Physical fitness is given a lot of attention, and for a good reason. By preventing heart disease and diabetes, a healthy body can help you stay independent as you age. However, mental health is equally as essential as physical health and should not be overlooked. Incorporating mental dexterity exercises, whether you complete a Sudoku puzzle or play bingo, can help you gain the long-term benefits of a sharper mind and a healthier body. Mental fitness entails maintaining good mental and emotional health.
It’s natural for the brain to slow down as we become older. We tend to be less physically active, which can impact our mental activity. As a result, we should exercise often and consume a nutritious diet in addition to keeping our brains engaged. The process of neurogenesis, or the formation of new brain cells, is aided by maintaining our physical health. Exercise also improves blood circulation to the brain. Next, this article will look at the specific benefits of keeping your brain active.
- It reduces your risks of developing dementia and helps to slow down the advancement of dementia if you already have it.
- It helps you remember things.
- Physical activity creates feel-good chemicals that improve your self-esteem and provide you with more energy.
- Cortisol is released when we perform anything active, and it helps us regulate stress.
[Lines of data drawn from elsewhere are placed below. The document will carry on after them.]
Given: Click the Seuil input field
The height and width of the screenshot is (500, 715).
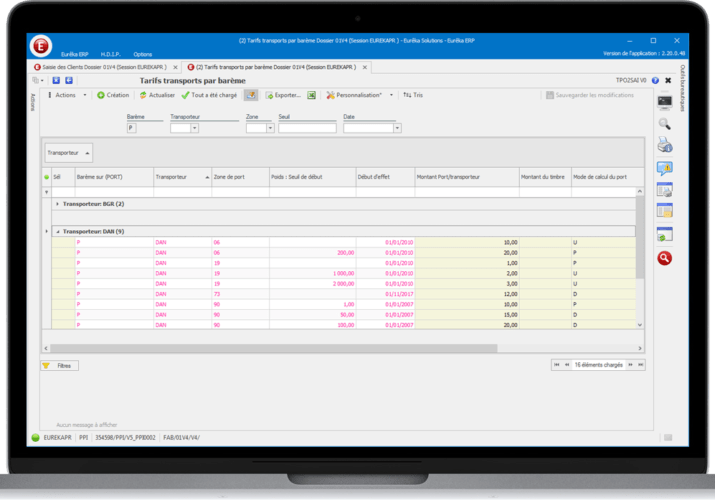Looking at the screenshot, I should tap(306, 128).
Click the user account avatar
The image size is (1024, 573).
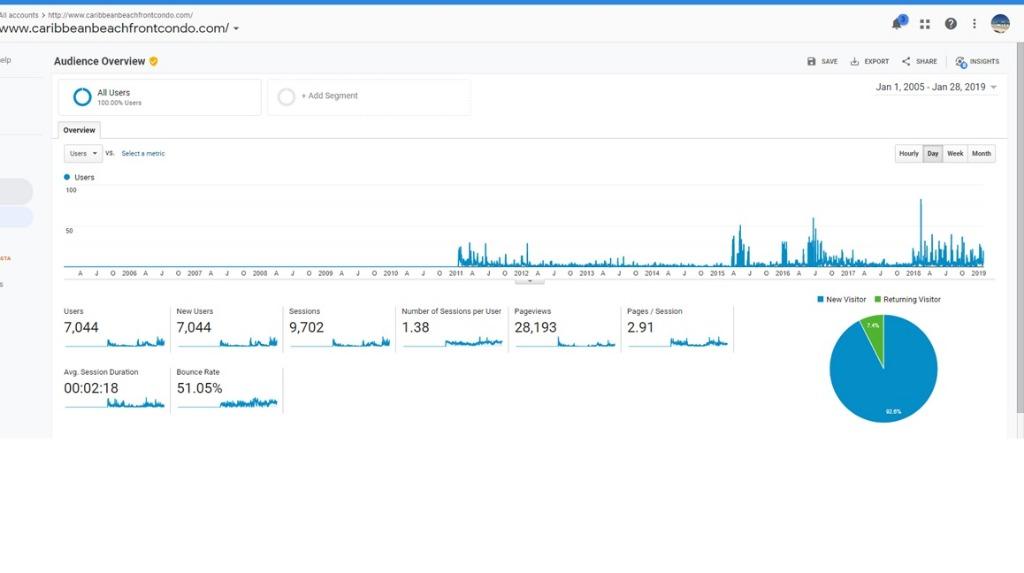point(1000,24)
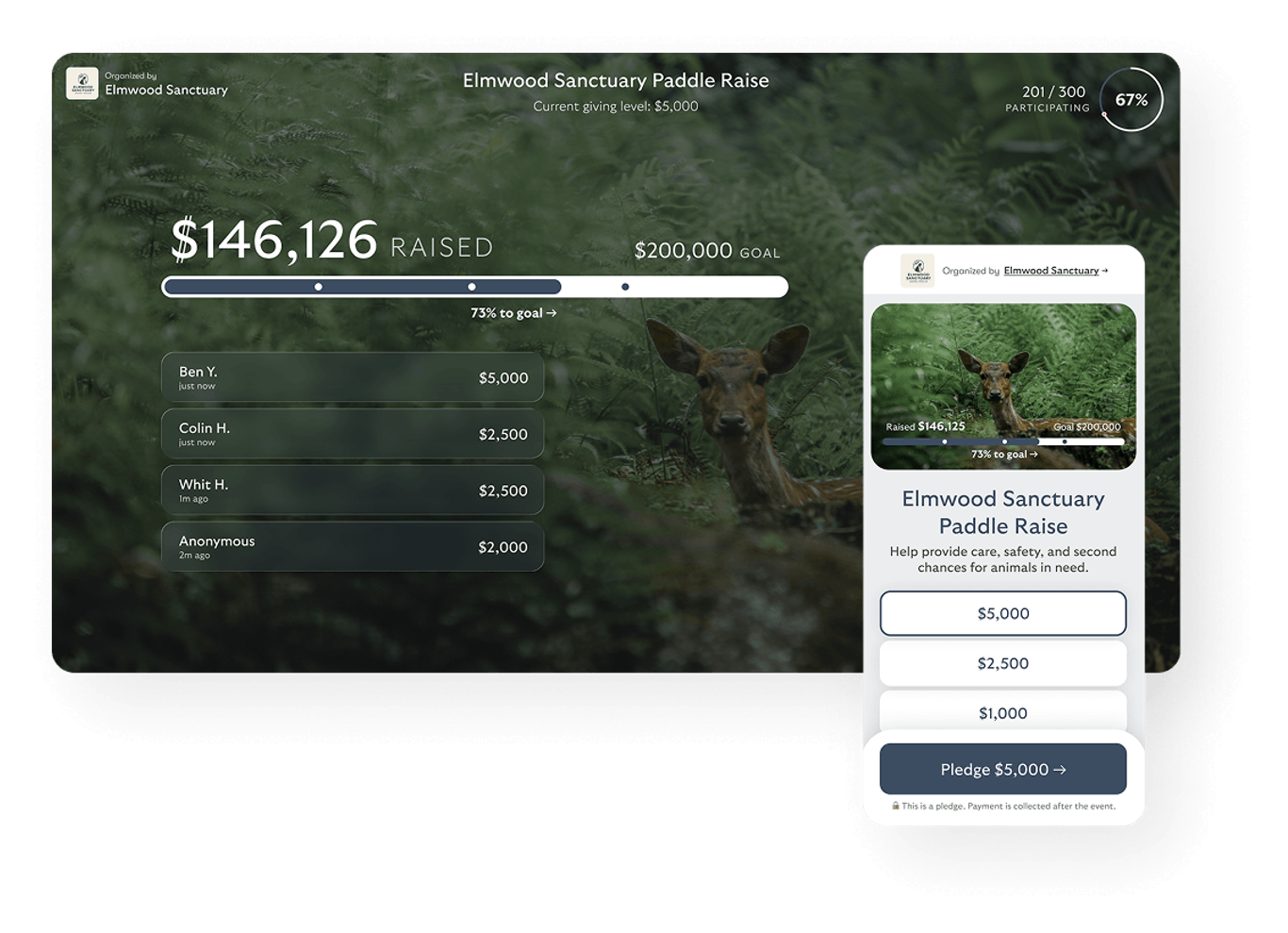Select the $2,500 giving level option
Image resolution: width=1288 pixels, height=933 pixels.
coord(1002,663)
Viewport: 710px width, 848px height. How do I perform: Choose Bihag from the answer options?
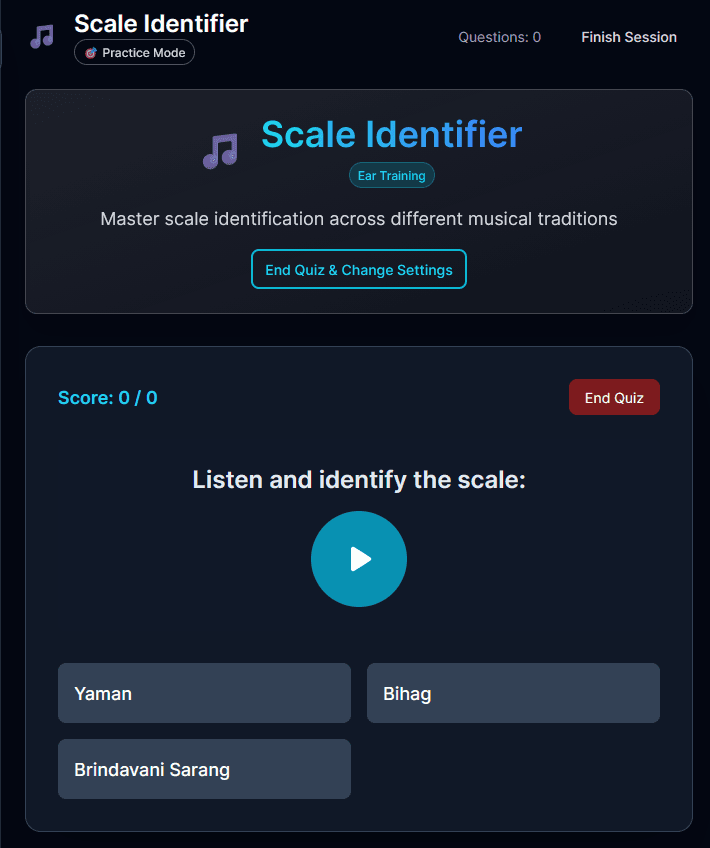click(513, 693)
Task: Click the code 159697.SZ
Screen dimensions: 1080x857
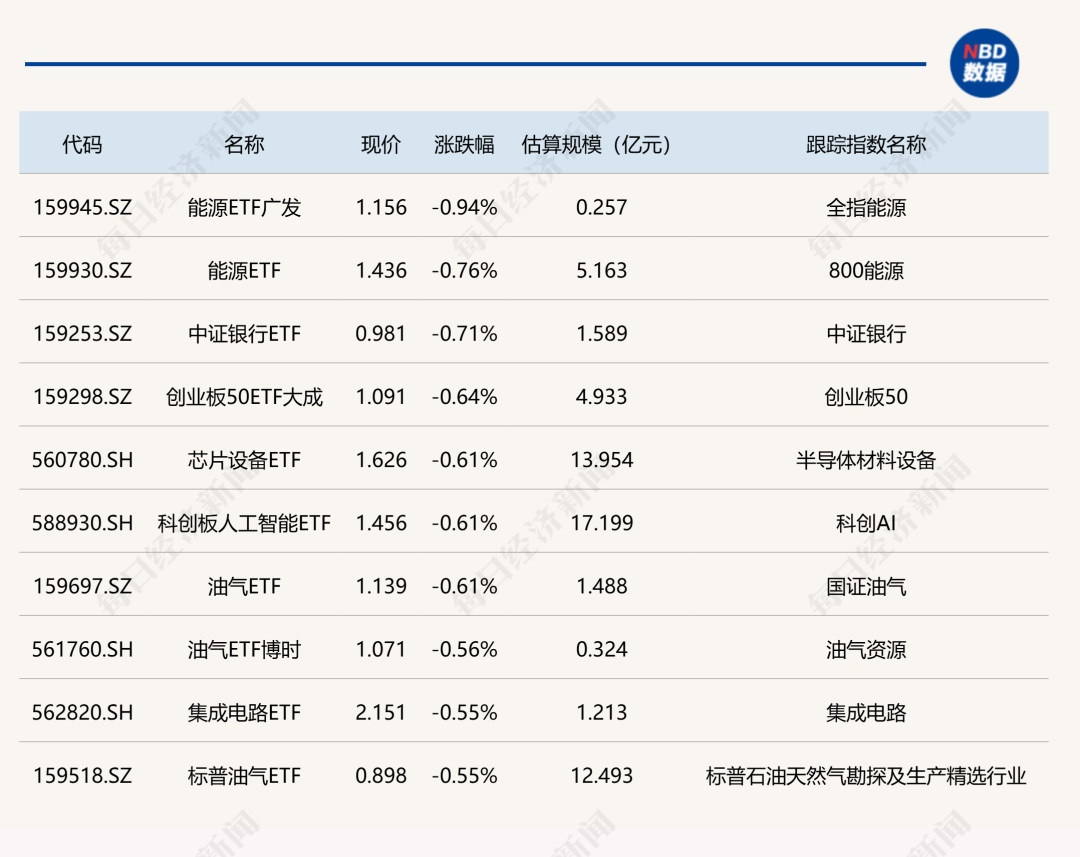Action: click(82, 586)
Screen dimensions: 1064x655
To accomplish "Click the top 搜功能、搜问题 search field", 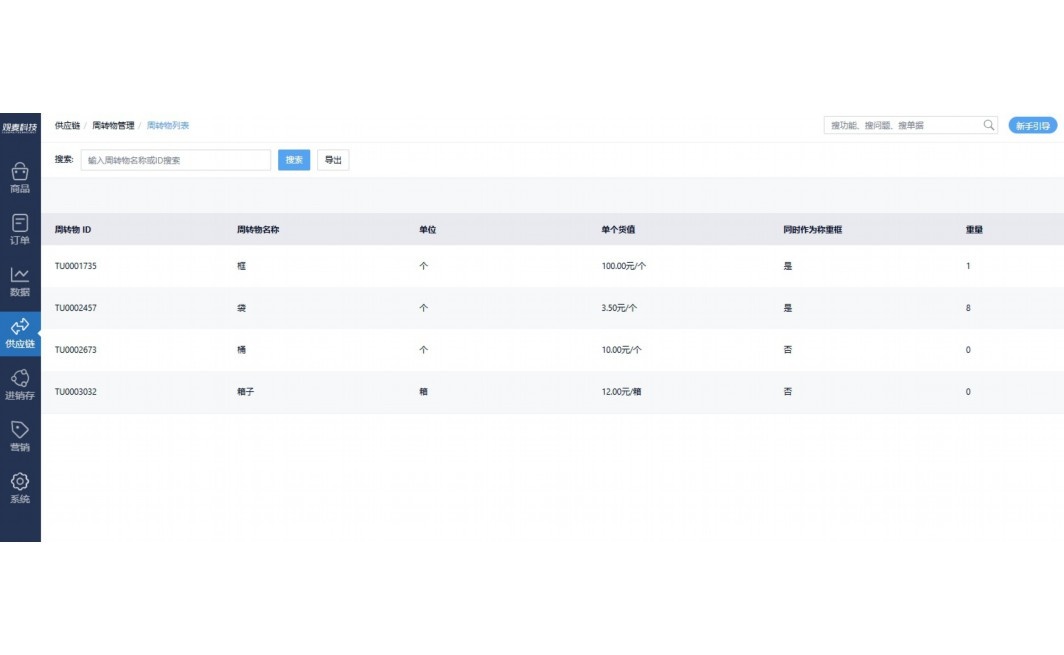I will 902,126.
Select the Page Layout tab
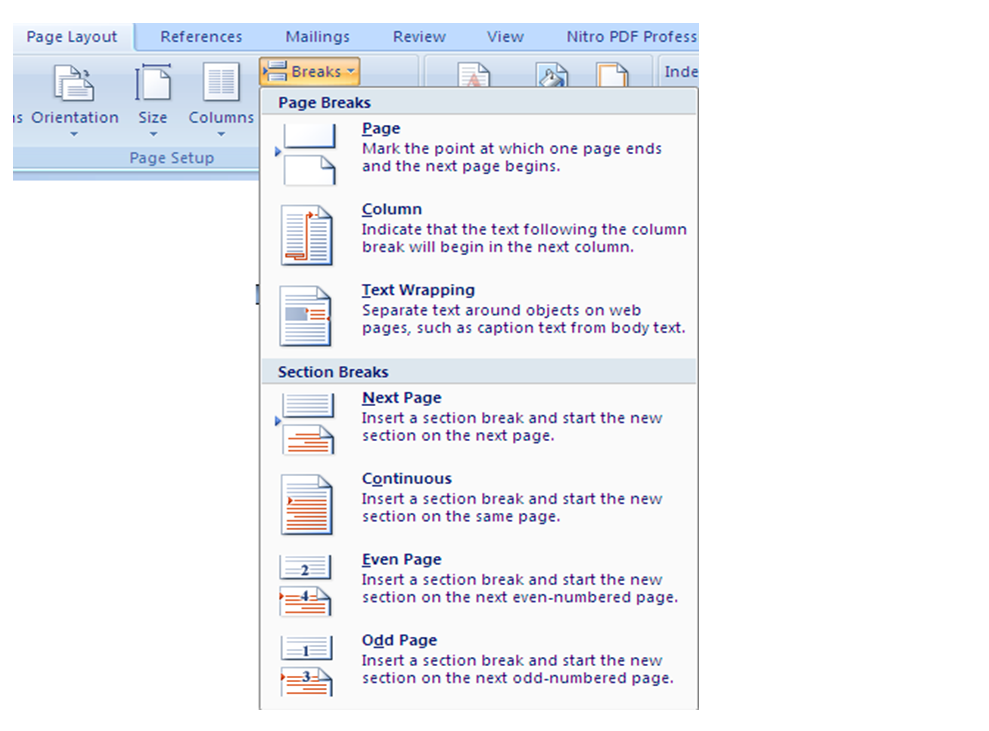989x731 pixels. click(x=71, y=37)
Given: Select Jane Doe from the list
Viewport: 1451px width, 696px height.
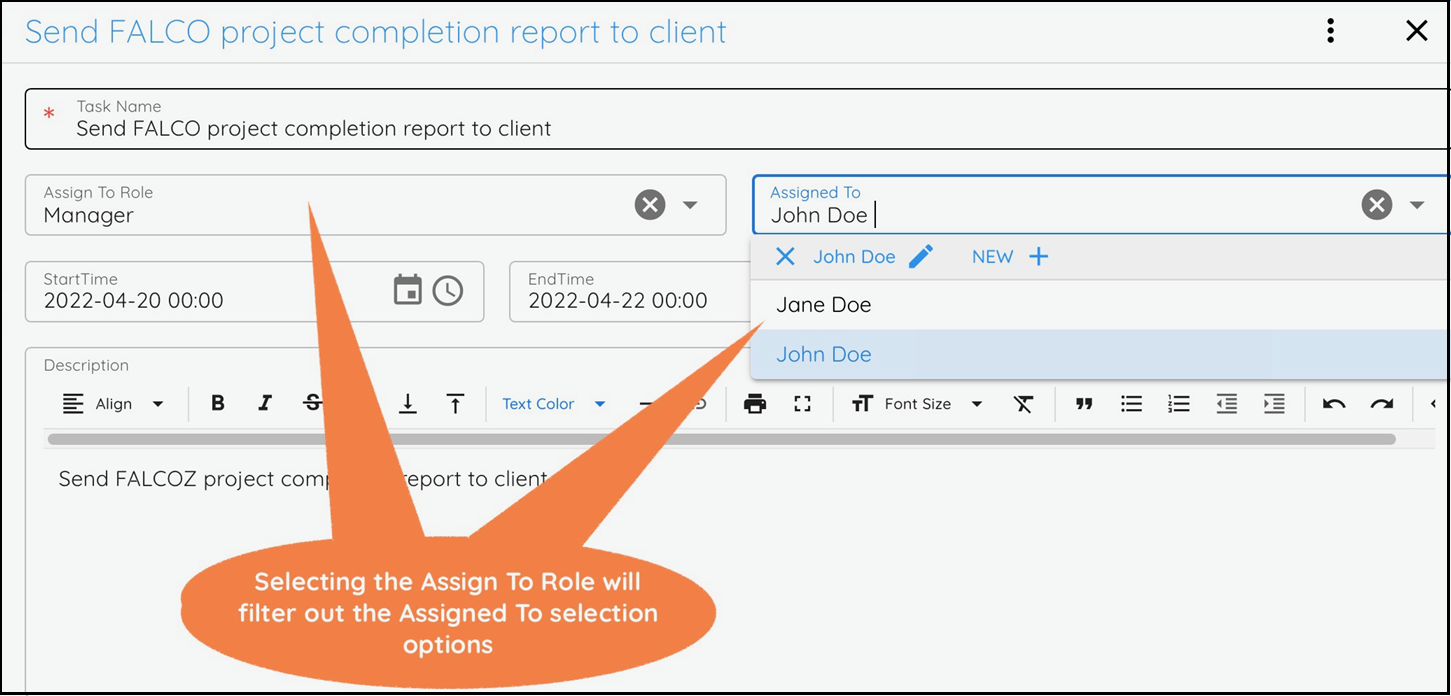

Physical activity also provides your brain something to focus on, which can help you cope with unpleasant situations.
These are but a few of the benefits of keeping your mind active, but how do we achieve the above?
Your mind and body are inextricably linked. What is good for the body is also good for the intellect. Even if it’s just a simple walk, regular exercise can help you improve your memory and cognitive abilities. According to studies, the impact of the foot on the ground during a walk sends pressure waves through the arteries, improving blood flow and resulting in a better mind.
In old age, a higher level of education is linked to improved mental performance. Experts believe that increased education might help people maintain their memory by instilling the habit of being cognitively active. Mental activity is thought to trigger systems that assist the preservation of individual brain cells while also stimulating communication between them. In addition, many people have professions that require cognitive stimulation. Additional strategies to keep your mind sharp include pursuing a hobby, learning a new skill, volunteering and mentoring.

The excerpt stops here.